Lighting violations are among the most common CSA citations. Telematics notifications mean you...

Lighting violations are among the most common CSA citations. Telematics notifications mean you have a better chance of repairing or replacing lights before the driver gets ticketed.

Photo: Jim Park

If there’s a silver lining to the black cloud of the driver shortage, it’s how the focus on retention is exposing weaknesses in fleet operations that can now be addressed. Hours of wasted time and ineffectual maintenance policies have cost drivers dearly over the decades.

Drivers are often confronted with dropped trailers that aren’t roadworthy — or even empty. After 20 minutes spent searching, drivers face additional lost earning opportunity looking for a substitute or waiting on repairs. Every wasted, uncompensated hour is another nail in the coffin of that driver’s relationship with the fleet.
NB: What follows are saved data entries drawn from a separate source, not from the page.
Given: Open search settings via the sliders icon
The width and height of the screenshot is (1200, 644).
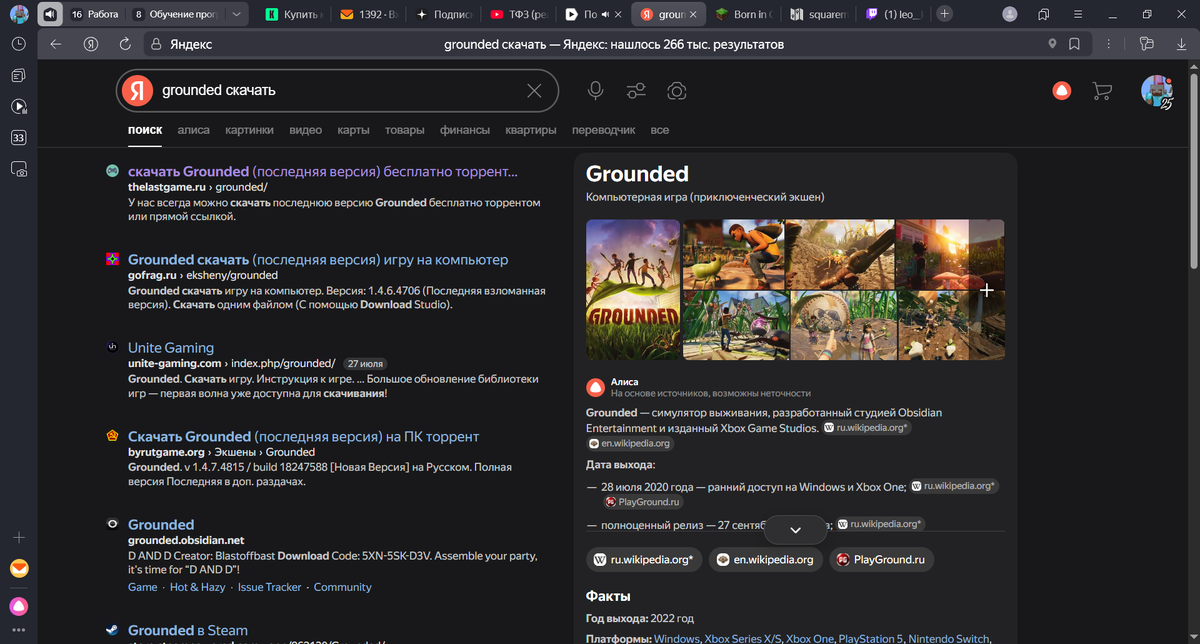Looking at the screenshot, I should pos(636,90).
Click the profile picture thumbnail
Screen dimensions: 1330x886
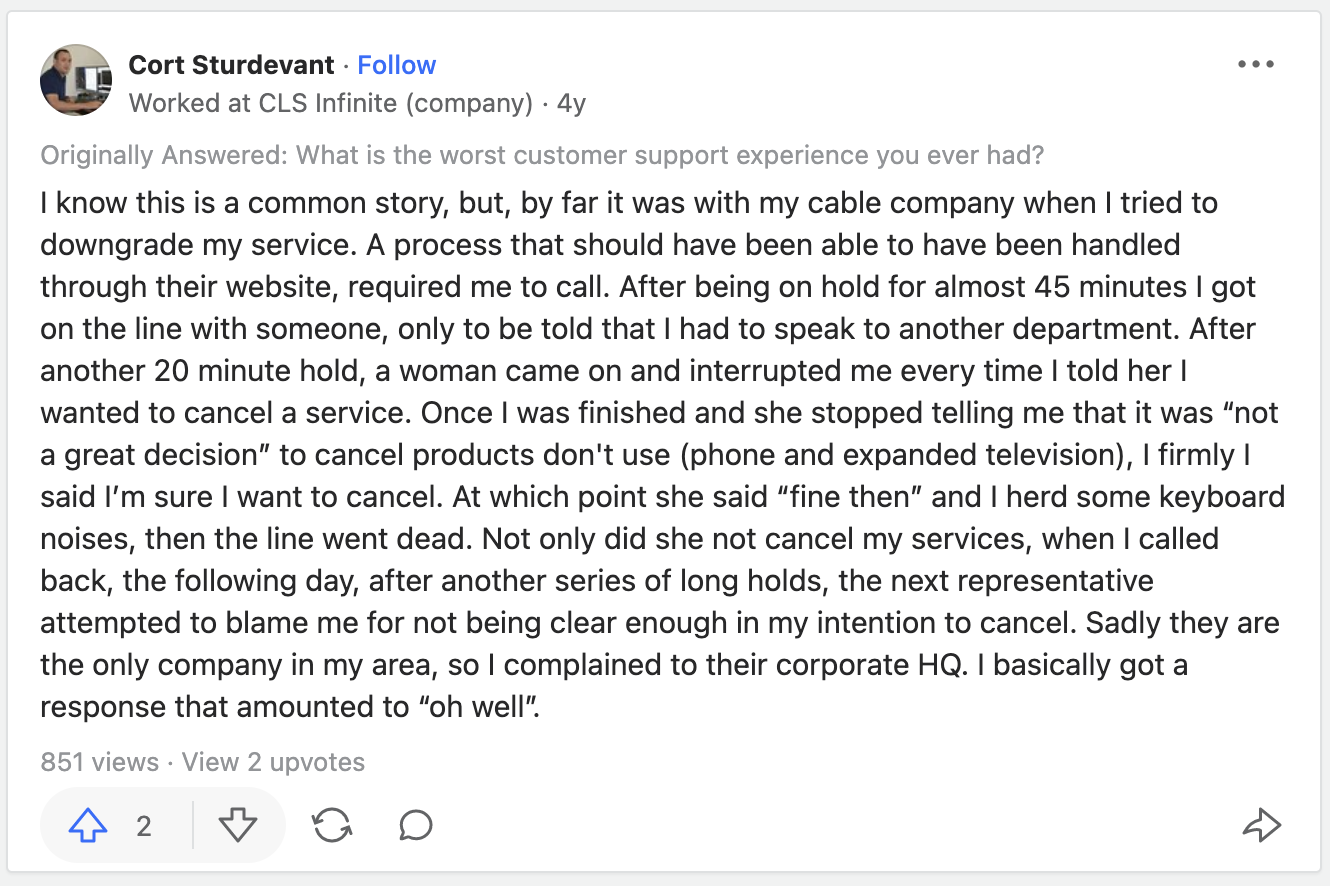(75, 80)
Smart trailers are changing that. They now can not only report their exact location to within 10-20 feet, but they also can inform fleets and drivers as to their loaded status and provide condition reports on key mechanical components such as tires, brakes, and lights. With smart trailer technology, drop-yard surprises are almost eliminated, along with wasted time for drivers.
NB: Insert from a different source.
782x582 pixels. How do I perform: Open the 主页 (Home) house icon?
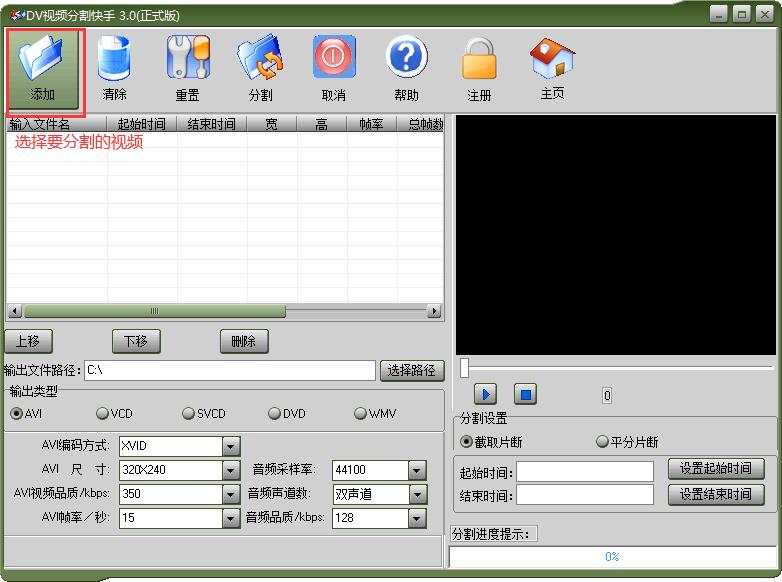[552, 60]
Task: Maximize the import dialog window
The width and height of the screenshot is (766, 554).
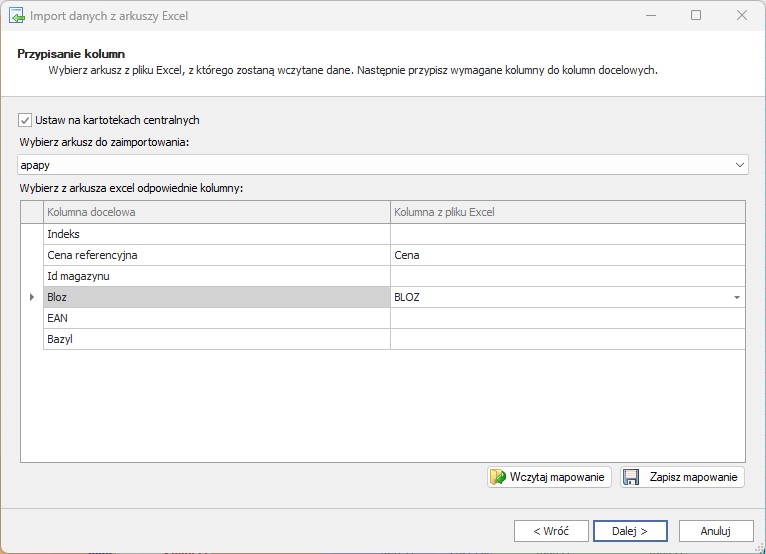Action: point(696,16)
Nussbaum Transportation is a recent adapter of smart trailer technology. Doug Bradle, chief operating officer of the Illinois-based truckload carrier, says new opportunities for savings and efficiency gains are popping up constantly. The problem is deciding which to tackle first.
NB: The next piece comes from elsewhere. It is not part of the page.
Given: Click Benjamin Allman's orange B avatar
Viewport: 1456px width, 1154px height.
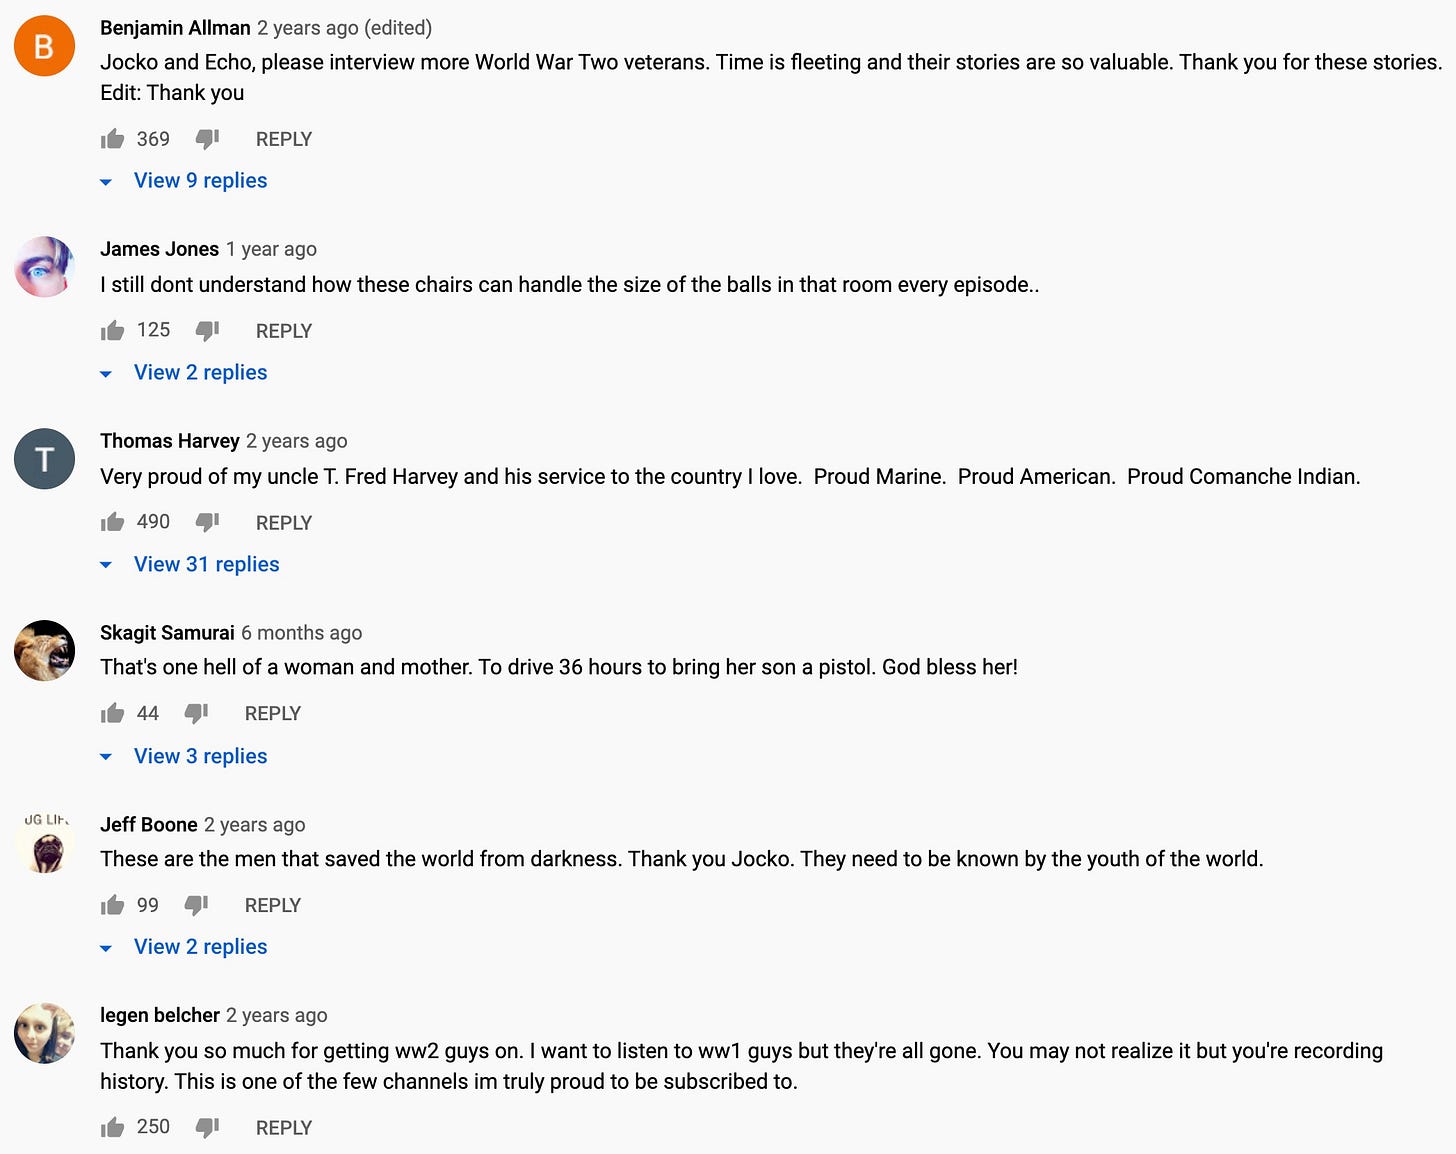Looking at the screenshot, I should [x=44, y=46].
“I would call us probably slow adopters in this area,” he says. “Generally, we’re probably a little more ahead of the times when it comes to technology, but we waited until we were over 1,000 trailers before we did this.”

While he sometimes wonders if Nussbaum should have embraced trailer telematics earlier, Bradle says right now is a great time for smart trailer technology, with more capabilities emerging all the time.

“There are opportunities all over the place now,” he says. “If we [had gone into this] earlier than we did and we had a legacy system that would now be outdated, I think I’d probably be kicking myself.”

He’s not particularly worried about obsolescence now. He thinks the approach of connecting the various sensors with Bluetooth and linking them through a central hub, as his supplier and several other companies have taken, has revolutionized trailer telematics.

“We have always faced the question of how to connect everything,” he says. “I think Bluetooth was the missing technology piece on the trailer side.”

Questions of Connectivity

The sky is the limit at this point, and it seems new features are being dreamed up weekly. But what do you do with all the available information? How does a fleet prioritize one system/feature over another?

“It depends on what the fleet feels is important and worth the cost of monitoring,” says David Giese, fleet maintenance director at American Foods Group in Green Bay, Wisconsin. “The technology has to have some positive impact on the operation.”

For example, the Food Safety Act requires fleets to document cargo temperatures while the load is in transit. In his case, the refrigeration supplier provides two-way telemetry with enough control to manage the reefer from a smartphone.

“It also provides a record of the temperature in transit that protects us in case of a disagreement,” he says. “There’s obviously room for a lot more data from the trailer, but that’s still under evaluation.”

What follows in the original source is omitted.